EMC continues to ramp up its presence in the cloud after announcing a new portfolio of infrastructure services and applications.
As part of that effort, the company will offer ways for customers to accelerate a move to desktop as a service (DaaS) and better incorporate mobile technologies.
This is just the latest in a series of fairly big moves for EMC. Earlier in March, its consulting division stepped into the security arena with five new risk-management advisory services, designed to help customers secure data while meeting various regulatory and compliance requirements. It followed that up with the acquisition of Pivotal Labs, a privately held provider of software development tools and services, which could help expand its big data analytics, social networking and next-generation application development capabilities.
EMC’s cloud-optimised applications will allow the virtualisation of mission-critical applications; services will include application replatforming and application infrastructure optimisation. The EMC Cloud Infrastructure Services will assist clients in determining whether a hybrid, public or private cloud is right for them.
In a 21 March press release announcing the new services, EMC made a point of aligning its cloud capability with VMware; for example, its DaaS plans leverage VMware View (among other technologies).
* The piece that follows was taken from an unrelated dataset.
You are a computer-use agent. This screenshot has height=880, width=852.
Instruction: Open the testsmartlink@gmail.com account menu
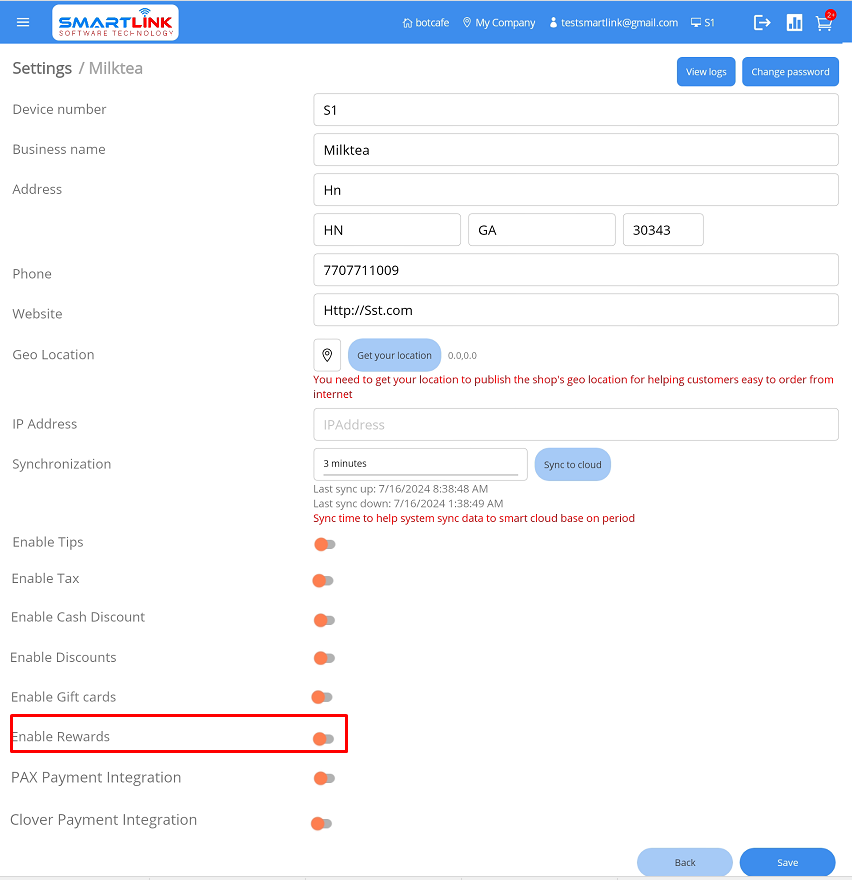[x=613, y=22]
“VMware and EMC have a strong services relationship for helping mutual customers virtualise business-critical applications, modernise application platforms and deploy end-user computing solutions,” Carl Eschenbach, co-president of VMware’s Customer Operations, wrote in a statement attached to that release. “With thousands of VMware-trained professionals, EMC’s technical depth and expertise enable customers to reduce costs, increase agility and build scalable infrastructures.”
Earlier in 2012, EMC joined Cisco, SAP and other companies in backing an open-standards initiative to enhance the portability of cloud applications and services.
That initiative, overseen by the Organisation for the Advancement of Structured Information Standards, is known as the Topology and Orchestration Specification for Cloud Applications (TOSCA), and will enable the interoperable description of application and infrastructure cloud services, as well as the relationships between parts of a service and the operational behaviour of said services.